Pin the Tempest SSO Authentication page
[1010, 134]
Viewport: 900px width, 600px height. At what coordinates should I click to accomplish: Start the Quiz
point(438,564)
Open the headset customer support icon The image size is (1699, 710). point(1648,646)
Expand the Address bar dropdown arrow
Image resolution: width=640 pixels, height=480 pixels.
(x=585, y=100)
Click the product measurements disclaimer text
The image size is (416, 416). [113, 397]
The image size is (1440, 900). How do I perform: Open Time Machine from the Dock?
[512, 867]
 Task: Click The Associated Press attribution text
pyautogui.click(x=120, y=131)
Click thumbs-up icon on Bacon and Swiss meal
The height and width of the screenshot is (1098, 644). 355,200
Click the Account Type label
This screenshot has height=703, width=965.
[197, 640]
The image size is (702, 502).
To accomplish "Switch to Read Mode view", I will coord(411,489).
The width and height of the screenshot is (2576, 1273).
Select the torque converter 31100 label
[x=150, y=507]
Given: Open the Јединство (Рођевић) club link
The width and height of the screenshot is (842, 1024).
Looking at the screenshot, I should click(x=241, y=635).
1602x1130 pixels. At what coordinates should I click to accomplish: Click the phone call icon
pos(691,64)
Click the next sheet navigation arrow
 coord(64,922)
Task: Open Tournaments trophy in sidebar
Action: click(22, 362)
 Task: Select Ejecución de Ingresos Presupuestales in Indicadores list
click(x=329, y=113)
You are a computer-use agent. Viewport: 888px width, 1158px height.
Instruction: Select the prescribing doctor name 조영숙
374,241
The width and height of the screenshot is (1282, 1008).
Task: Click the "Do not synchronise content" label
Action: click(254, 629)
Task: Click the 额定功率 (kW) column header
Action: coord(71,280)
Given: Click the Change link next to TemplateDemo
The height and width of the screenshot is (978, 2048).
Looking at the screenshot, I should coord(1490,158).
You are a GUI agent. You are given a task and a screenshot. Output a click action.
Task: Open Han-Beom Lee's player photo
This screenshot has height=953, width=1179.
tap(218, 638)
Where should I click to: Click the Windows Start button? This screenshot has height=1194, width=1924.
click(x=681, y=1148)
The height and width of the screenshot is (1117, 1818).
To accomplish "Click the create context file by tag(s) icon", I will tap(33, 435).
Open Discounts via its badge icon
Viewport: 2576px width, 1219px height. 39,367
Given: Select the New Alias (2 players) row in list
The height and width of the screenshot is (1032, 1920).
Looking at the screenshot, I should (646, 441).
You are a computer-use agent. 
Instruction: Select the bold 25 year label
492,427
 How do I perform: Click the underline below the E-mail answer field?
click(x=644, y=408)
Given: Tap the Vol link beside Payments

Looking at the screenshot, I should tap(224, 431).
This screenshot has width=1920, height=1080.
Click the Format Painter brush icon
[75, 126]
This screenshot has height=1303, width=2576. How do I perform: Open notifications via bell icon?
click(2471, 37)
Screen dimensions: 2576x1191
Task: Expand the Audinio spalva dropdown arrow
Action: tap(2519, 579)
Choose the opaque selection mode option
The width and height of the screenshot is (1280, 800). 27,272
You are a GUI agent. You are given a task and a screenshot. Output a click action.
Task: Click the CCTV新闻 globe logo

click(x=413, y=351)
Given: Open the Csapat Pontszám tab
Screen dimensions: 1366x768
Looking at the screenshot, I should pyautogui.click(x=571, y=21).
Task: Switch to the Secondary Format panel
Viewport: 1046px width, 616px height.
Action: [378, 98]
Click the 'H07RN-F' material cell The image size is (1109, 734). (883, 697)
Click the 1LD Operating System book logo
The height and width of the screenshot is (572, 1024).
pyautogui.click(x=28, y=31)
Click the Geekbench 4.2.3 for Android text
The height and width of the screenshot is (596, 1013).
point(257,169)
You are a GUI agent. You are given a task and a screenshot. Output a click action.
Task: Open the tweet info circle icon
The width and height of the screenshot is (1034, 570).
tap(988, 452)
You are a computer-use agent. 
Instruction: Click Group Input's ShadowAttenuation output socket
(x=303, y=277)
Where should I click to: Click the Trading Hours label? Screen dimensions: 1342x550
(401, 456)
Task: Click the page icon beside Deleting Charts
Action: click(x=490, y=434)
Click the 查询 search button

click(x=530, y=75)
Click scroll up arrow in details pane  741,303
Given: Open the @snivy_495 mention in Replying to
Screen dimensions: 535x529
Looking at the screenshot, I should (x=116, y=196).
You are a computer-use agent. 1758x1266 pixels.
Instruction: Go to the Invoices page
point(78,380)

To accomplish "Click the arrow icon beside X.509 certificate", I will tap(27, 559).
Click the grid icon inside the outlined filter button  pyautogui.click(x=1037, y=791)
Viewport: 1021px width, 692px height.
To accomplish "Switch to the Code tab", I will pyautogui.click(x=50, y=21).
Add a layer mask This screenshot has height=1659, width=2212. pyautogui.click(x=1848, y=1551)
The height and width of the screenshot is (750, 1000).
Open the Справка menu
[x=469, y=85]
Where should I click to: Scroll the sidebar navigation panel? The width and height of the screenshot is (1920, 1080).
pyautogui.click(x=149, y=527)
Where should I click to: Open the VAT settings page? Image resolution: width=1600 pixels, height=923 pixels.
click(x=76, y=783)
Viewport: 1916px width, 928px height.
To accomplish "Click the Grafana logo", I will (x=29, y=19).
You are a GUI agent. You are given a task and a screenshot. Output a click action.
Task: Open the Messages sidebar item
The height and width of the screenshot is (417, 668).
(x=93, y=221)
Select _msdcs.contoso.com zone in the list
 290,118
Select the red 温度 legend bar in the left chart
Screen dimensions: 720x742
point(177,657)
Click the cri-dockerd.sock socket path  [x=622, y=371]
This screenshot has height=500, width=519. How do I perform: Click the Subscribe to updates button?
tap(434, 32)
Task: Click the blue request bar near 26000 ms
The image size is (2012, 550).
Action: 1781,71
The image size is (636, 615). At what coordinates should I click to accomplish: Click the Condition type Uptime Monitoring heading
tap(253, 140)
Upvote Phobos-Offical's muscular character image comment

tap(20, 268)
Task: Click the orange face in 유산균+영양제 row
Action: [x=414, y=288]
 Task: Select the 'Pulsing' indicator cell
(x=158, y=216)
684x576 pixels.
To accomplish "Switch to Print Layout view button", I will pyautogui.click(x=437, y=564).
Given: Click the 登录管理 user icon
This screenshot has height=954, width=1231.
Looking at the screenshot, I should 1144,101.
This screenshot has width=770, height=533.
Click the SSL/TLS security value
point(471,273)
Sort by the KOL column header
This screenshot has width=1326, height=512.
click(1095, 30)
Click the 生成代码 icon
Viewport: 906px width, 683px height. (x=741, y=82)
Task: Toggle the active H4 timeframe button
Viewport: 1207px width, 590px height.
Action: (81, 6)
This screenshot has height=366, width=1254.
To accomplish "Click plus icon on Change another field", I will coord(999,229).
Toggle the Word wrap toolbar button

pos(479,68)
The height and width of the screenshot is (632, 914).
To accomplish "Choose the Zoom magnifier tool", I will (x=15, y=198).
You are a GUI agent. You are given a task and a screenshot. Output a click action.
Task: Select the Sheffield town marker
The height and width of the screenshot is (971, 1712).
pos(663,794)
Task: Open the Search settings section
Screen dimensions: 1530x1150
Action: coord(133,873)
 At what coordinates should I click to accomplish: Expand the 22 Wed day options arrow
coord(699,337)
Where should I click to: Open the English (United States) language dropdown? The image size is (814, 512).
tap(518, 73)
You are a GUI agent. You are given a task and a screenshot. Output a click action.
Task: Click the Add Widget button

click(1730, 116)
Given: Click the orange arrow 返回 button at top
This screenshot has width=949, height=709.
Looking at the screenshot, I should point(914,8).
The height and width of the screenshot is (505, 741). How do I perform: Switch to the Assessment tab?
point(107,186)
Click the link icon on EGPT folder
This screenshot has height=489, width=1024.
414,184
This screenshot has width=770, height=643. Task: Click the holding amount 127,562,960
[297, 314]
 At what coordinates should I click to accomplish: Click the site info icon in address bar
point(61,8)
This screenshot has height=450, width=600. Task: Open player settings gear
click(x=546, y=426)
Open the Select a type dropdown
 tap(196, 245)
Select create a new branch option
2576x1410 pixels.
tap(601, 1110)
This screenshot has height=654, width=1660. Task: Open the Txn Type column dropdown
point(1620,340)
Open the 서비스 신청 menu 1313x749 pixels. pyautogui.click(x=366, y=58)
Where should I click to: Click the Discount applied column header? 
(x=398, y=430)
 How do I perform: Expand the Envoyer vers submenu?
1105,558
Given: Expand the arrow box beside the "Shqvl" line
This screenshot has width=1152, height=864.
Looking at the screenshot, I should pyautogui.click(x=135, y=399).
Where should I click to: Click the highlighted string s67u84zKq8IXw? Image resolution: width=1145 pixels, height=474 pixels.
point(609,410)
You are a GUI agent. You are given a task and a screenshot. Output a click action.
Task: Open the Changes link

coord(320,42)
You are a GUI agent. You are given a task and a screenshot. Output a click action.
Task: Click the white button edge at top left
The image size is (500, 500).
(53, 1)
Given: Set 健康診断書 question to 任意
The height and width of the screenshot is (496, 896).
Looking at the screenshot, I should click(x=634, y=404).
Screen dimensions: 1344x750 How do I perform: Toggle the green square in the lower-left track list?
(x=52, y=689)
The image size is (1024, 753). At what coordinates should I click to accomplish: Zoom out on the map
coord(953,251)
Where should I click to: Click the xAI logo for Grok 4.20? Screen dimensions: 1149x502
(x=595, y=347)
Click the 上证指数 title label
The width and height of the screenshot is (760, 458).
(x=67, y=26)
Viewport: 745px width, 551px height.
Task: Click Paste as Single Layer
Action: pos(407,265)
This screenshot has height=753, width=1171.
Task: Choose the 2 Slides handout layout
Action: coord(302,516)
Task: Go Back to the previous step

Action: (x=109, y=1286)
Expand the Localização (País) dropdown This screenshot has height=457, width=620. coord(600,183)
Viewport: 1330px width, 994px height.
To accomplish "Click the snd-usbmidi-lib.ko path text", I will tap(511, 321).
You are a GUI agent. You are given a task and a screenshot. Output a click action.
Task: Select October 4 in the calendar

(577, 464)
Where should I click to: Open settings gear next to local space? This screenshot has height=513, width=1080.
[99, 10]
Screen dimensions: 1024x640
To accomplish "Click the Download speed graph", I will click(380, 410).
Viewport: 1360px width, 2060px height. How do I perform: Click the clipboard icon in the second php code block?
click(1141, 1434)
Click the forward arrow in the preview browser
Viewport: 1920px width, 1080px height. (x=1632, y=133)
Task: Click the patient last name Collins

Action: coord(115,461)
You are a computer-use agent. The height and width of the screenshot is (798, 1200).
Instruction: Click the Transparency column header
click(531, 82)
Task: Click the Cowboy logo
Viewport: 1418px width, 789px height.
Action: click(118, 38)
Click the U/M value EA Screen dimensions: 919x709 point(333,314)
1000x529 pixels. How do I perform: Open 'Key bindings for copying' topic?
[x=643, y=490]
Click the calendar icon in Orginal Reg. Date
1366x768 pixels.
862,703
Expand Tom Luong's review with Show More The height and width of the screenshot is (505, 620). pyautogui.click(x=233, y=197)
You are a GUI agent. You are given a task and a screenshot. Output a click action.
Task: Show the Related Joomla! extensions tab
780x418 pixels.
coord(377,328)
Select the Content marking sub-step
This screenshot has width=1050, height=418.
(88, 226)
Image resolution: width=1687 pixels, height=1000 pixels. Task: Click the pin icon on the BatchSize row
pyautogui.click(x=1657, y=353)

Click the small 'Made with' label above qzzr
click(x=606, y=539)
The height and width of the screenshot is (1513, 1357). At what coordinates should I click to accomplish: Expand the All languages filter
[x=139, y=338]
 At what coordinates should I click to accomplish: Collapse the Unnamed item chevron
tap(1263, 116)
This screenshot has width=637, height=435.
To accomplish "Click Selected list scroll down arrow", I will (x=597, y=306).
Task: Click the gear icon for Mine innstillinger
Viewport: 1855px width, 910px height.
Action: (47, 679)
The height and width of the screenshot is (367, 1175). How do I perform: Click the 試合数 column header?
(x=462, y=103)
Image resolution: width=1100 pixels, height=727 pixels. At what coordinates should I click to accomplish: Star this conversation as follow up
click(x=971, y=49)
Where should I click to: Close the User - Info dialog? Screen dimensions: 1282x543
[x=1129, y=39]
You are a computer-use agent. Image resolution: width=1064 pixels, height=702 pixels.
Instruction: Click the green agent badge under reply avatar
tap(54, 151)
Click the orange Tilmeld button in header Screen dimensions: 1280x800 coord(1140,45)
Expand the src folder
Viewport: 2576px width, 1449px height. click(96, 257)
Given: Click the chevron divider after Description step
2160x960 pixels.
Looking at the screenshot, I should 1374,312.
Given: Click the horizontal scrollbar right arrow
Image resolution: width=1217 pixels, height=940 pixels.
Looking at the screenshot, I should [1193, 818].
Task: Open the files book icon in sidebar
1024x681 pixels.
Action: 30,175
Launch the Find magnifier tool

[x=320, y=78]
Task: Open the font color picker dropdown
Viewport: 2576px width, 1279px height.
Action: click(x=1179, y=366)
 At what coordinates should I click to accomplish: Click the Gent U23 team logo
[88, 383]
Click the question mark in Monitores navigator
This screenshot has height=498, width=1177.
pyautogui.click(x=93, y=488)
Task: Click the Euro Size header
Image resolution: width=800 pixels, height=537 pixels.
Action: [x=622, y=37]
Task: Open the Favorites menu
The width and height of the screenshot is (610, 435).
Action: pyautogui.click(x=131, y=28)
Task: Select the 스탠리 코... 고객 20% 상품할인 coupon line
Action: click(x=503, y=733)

Description of the task: In the records, from the line with "This screenshot has height=1303, width=2576." up to and including the line with "[x=469, y=85]", swap "Trading Hours" for "Opening Hours" and give those lines again with nothing else changed.

Full response:
This screenshot has height=1303, width=2576. How do I perform: Open notifications via bell icon?
click(2471, 37)
Screen dimensions: 2576x1191
Task: Expand the Audinio spalva dropdown arrow
Action: tap(2519, 579)
Choose the opaque selection mode option
The width and height of the screenshot is (1280, 800). 27,272
You are a GUI agent. You are given a task and a screenshot. Output a click action.
Task: Click the CCTV新闻 globe logo

click(x=413, y=351)
Given: Open the Csapat Pontszám tab
Screen dimensions: 1366x768
Looking at the screenshot, I should pyautogui.click(x=571, y=21).
Task: Switch to the Secondary Format panel
Viewport: 1046px width, 616px height.
Action: [378, 98]
Click the 'H07RN-F' material cell The image size is (1109, 734). (883, 697)
Click the 1LD Operating System book logo
The height and width of the screenshot is (572, 1024).
pyautogui.click(x=28, y=31)
Click the Geekbench 4.2.3 for Android text
The height and width of the screenshot is (596, 1013).
point(257,169)
You are a GUI agent. You are given a task and a screenshot. Output a click action.
Task: Open the tweet info circle icon
The width and height of the screenshot is (1034, 570).
tap(988, 452)
You are a computer-use agent. 
Instruction: Click Group Input's ShadowAttenuation output socket
(x=303, y=277)
Where should I click to: Click the Opening Hours label? Screen dimensions: 1342x550
(401, 456)
Task: Click the page icon beside Deleting Charts
Action: click(x=490, y=434)
Click the 查询 search button

click(x=530, y=75)
Click scroll up arrow in details pane  741,303
Given: Open the @snivy_495 mention in Replying to
Screen dimensions: 535x529
Looking at the screenshot, I should (x=116, y=196).
You are a computer-use agent. 1758x1266 pixels.
Instruction: Go to the Invoices page
point(78,380)

To accomplish "Click the arrow icon beside X.509 certificate", I will tap(27, 559).
Click the grid icon inside the outlined filter button  pyautogui.click(x=1037, y=791)
Viewport: 1021px width, 692px height.
To accomplish "Switch to the Code tab", I will pyautogui.click(x=50, y=21).
Add a layer mask This screenshot has height=1659, width=2212. pyautogui.click(x=1848, y=1551)
The height and width of the screenshot is (750, 1000).
Open the Справка menu
[x=469, y=85]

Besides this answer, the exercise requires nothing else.